--- The input ---

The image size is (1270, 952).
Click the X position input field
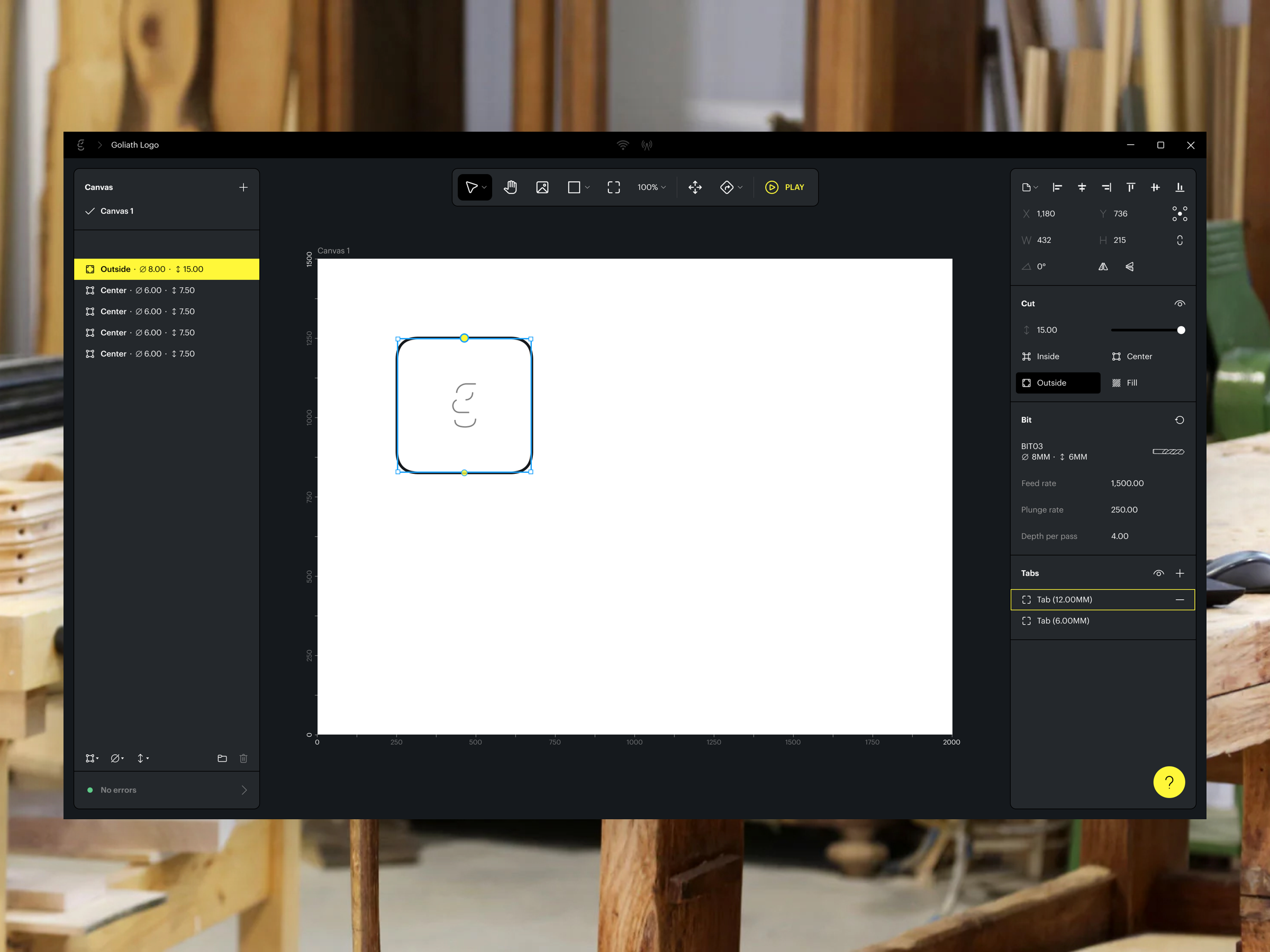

...

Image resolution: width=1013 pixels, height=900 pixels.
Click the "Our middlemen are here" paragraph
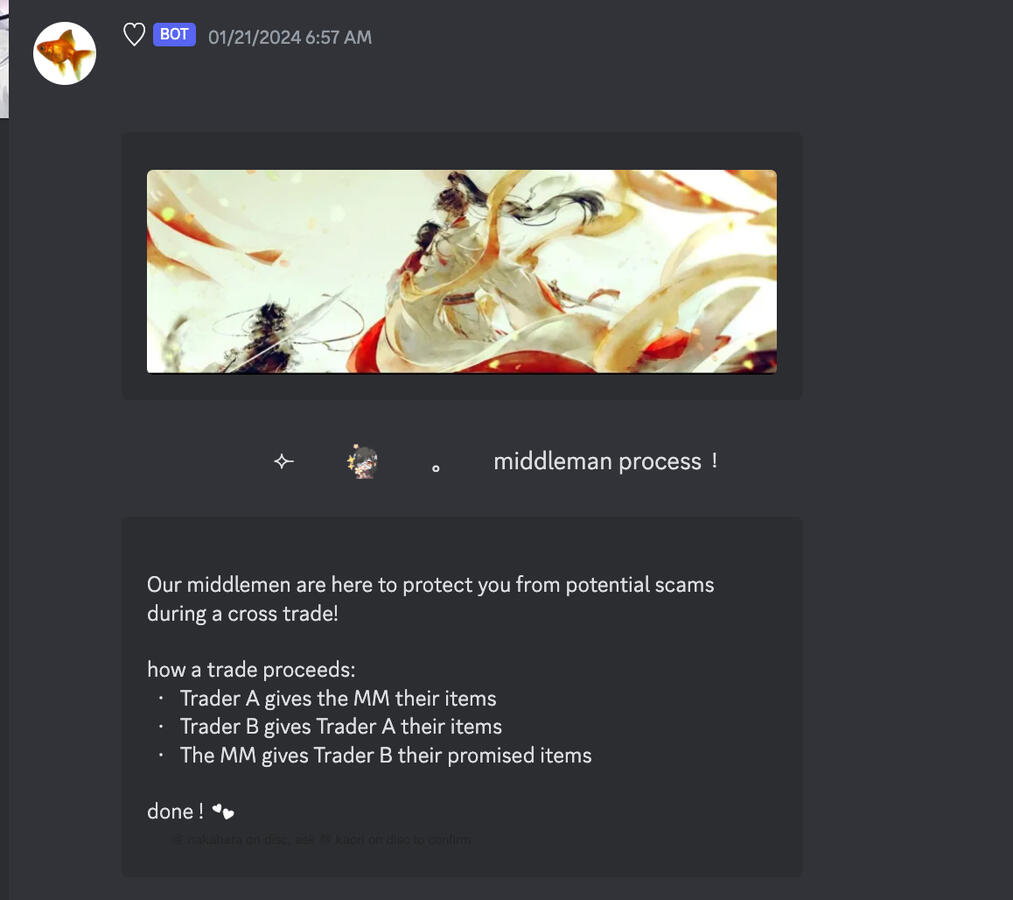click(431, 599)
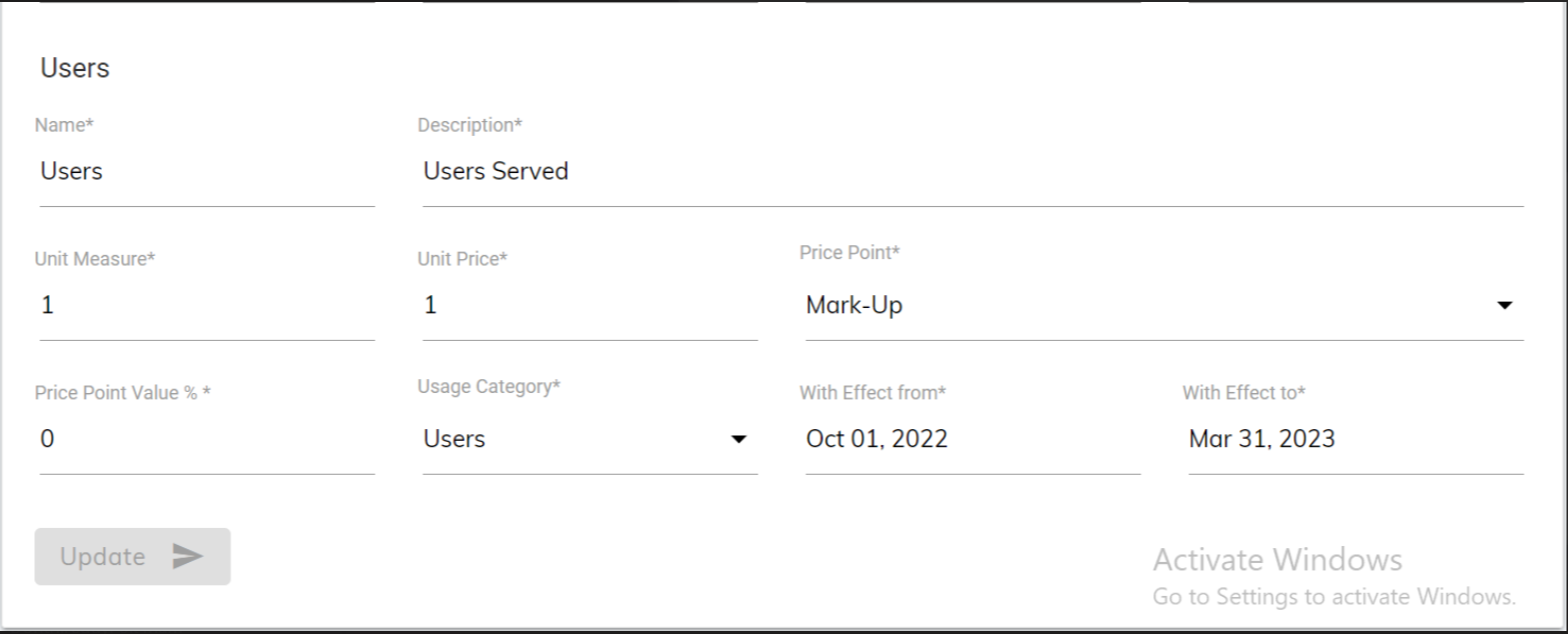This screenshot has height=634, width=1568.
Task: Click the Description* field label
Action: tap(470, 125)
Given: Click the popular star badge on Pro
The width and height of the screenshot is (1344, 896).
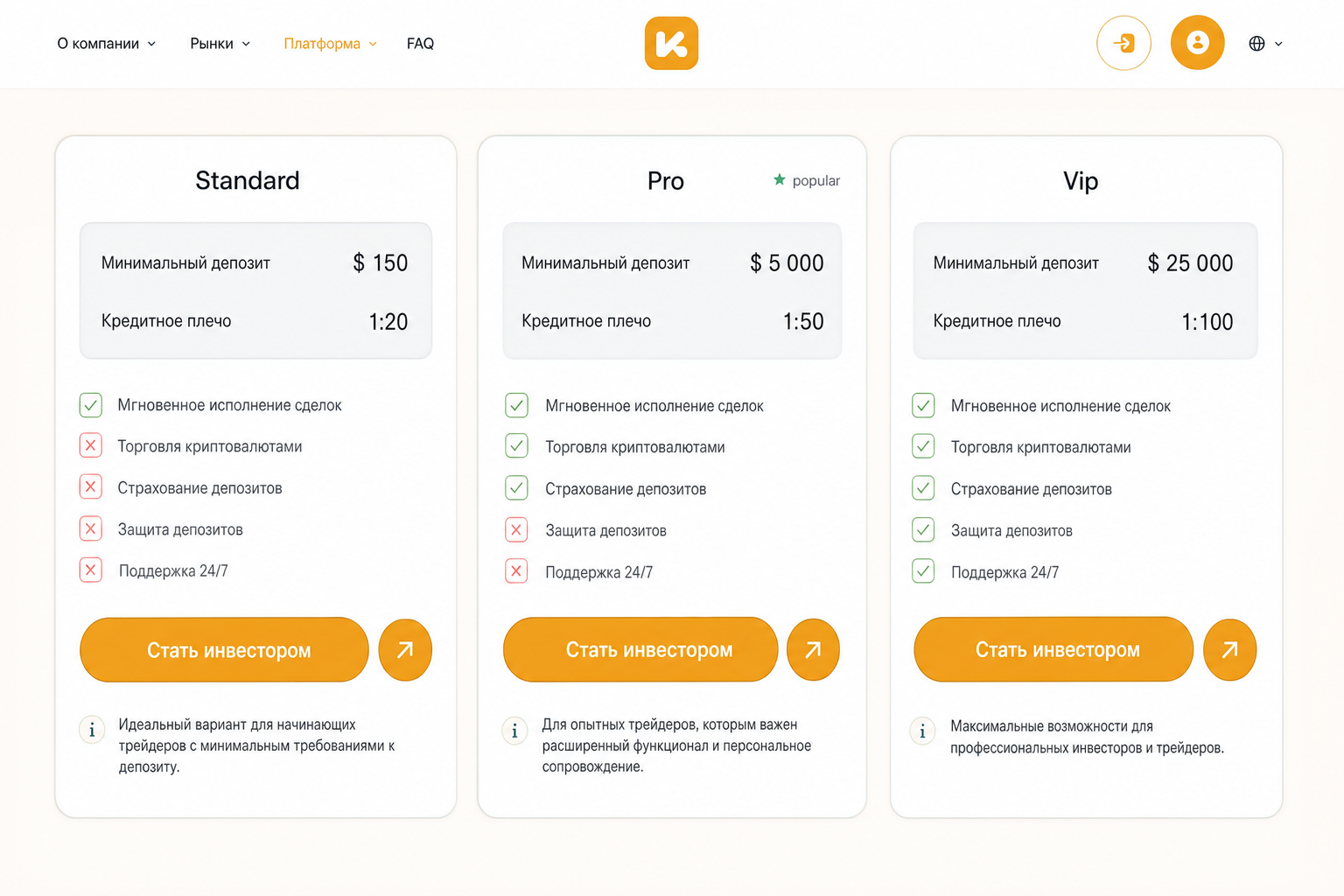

--

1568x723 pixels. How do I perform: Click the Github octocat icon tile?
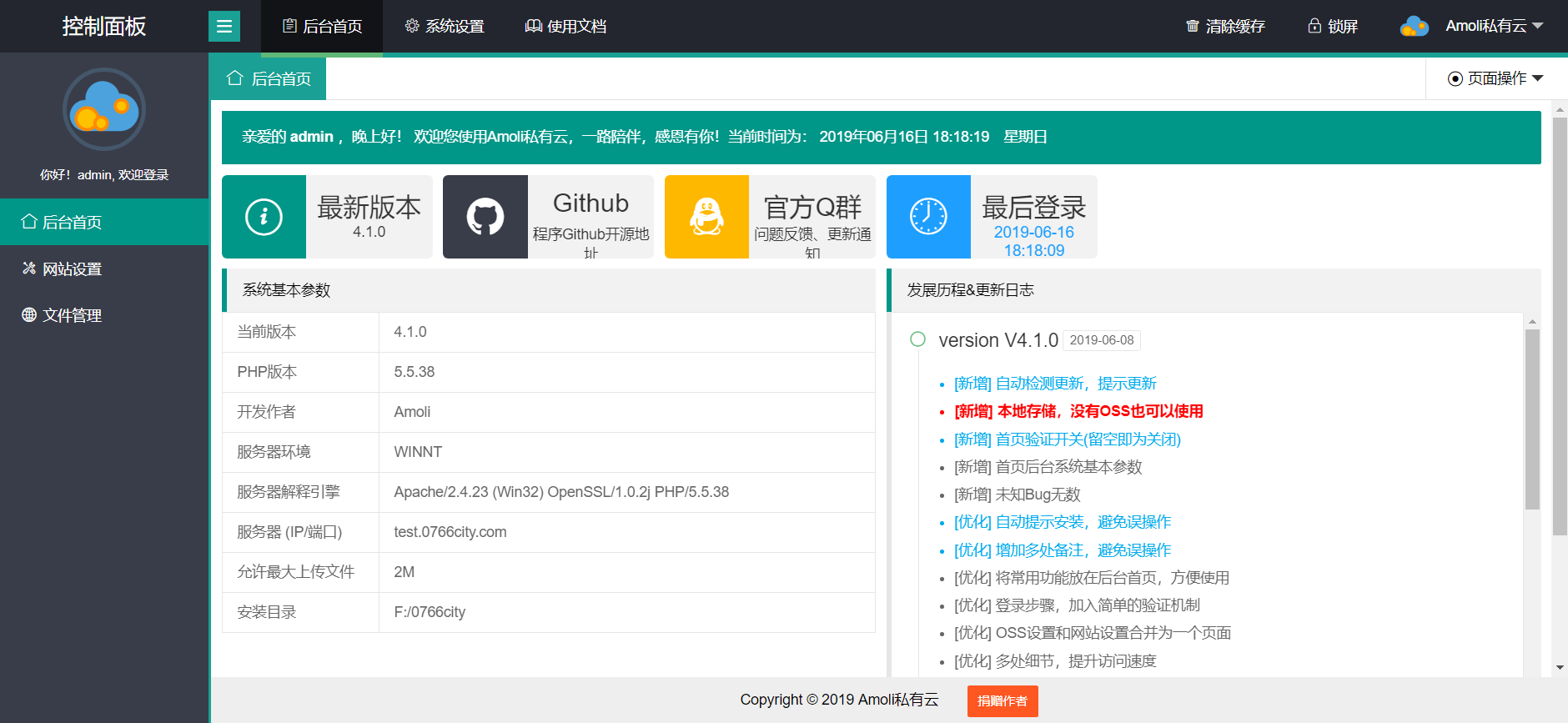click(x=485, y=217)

--- Aim ---
List the lines from the one containing "The image size is (1270, 952)." through the one containing "Click the X position input field" as a numbered list, leaving out any blank lines.

--- Answer for this exercise ---
1. The image size is (1270, 952).
2. Click the X position input field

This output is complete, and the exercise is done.